The best lines in Green v. Freeman, decided last week by the NC Supreme Court, are that "[t]he doctrine of piercing the corporate veil is not a theory of liability.  Rather, it provides an avenue to pursue legal claims against corporate officers or directors who would otherwise be shielded by the corporate form."  Op. 17-18 (emphasis added).

That means it’s not enough to show merely that the shareholder has so "dominated the corporation" that its "corporate separatedness" should be disregarded.  As Justice Martin put it, "sufficient evidence of domination and control establishes only the first element for liabilityThere must also be an underlying legal claim to which liability may attach."  Op. 17.

The Supreme Court reversed the jury’s verdict that one of the defendant corporation’s directors had breached a fiduciary duty to the Plaintiffs and that she was accordingly personally liable due to her domination and control of the corporation.  It also found that no fiduciary duty was owed to the Plaintiff by the defendant director.  It remanded the case to the Court of Appeals to consider another theory of liability.

Is there anything else of interest in the Green case?  It’s got some good language to cite in future cases for the well-accepted principle that directors of a North Carolina corporation don’t owe a fiduciary duty directly to shareholders:  "The General Assembly has expressly indicated its intent “to avoid an interpretation [of N.C.G.S. §55-8-30]. . .that would give shareholders a direct right of action on claims that should be asserted derivatively” and to avoid giving creditors a generalized fiduciary claim."  Op. 9.  Of course, there are numerous Business Court cases stating the same principle, but it’s always nice to have a Supreme Court case to rely on.

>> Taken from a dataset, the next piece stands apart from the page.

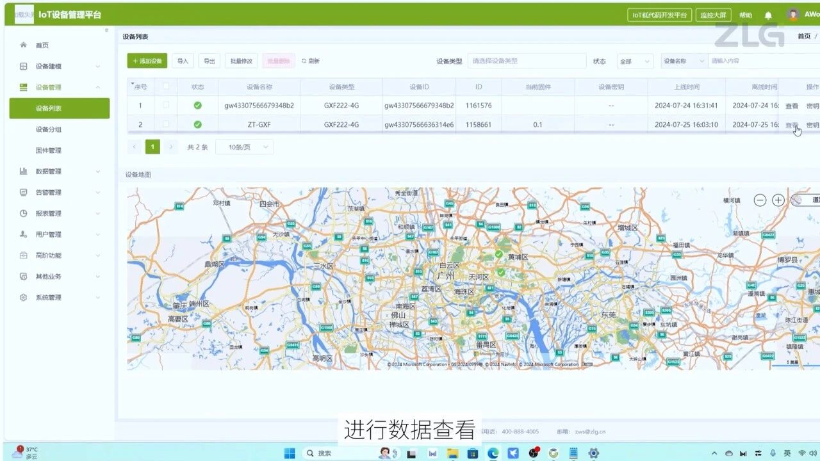
Task: Check the checkbox for device ZT-GXF
Action: click(x=166, y=124)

My basic comment about this case is that it represents the application of long established rules in the context of litigation against corporate officers and directors, and that it breaks no new ground.

It’s worth noting that piercing the corporate veil claims are mostly unsuccessful.  Five years ago, Justice Timmons-Goodson of the NC Supreme Court said  that "proceeding beyond the corporate form is a strong step: ‘Like lightning, it is rare [and] severe[.]’"  That’s the last time the State’s high Court spoke to the subject.

And don’t forget that piercing the corporate veil allegations are not a basis for mandatory jurisdiction in the Business Court.